Helaan napas dalam serentak terdengar dari seluruh penjuru ruangan. Para orang tua menelan ludah pahit. Otot-otot wajah mereka tegang atas kebenaran yang mungkin akan menyudutkan.
"Pak Kepala." Salah seorang ayah dari kumpulan itu mengangkat tangan.
"Ya, Pak Bupati?"
Pria yang dipanggil Pak Bupati dengan setelan jas hitam dan sepatu berkilauan itu berdeham, menatap satu per satu wajah tertekuk yang ada di ruangan. "Biarkan kasus ini diusut sebagai formalitas semata. Saya akan bayar berapa pun agar Zaid tidak terseret dalam dugaan tersangka."

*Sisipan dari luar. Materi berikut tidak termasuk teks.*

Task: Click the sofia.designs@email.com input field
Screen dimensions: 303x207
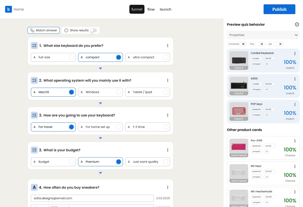Action: pos(92,198)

Tawaran itu menerbitkan seringai di bibir Pak Kepala. Jari-jarinya saling mengetuk untuk menyembunyikan hal itu. Para orang tua lain yang alisnya menukik, memijit kening, dan mata menyolong tajam tak ia hiraukan.
"Ide bagus, Pak."
👣
Safira Benazir. Penyanyi muda yang semakin terkenal setelah menjadi "wajah" pop-tradisional kini harus menegak ludah susah payah. Sekujur tubuhnya berkeringat dingin. Cahaya menyilaukan dari proyektor LCD seakan berusaha menariknya masuk.
Seluruh pasang mata di dalam kelas strata tertinggi SMAN Citaprasada itu seolah menganggapnya tikus got yang tersesat. Sebuah rekaman CCTV yang diputar tepat di hadapan mereka dalam sekejap membalikkan kehidupan Safira. Beberapa detik bagai mimpi yang ternyata memojokkannya.
"Selain rekaman CCTV ini, pihak penyelidik juga menemukan jejak sidik jari Safira Benazir pada pegangan tangga menuju Ruang Prestasi."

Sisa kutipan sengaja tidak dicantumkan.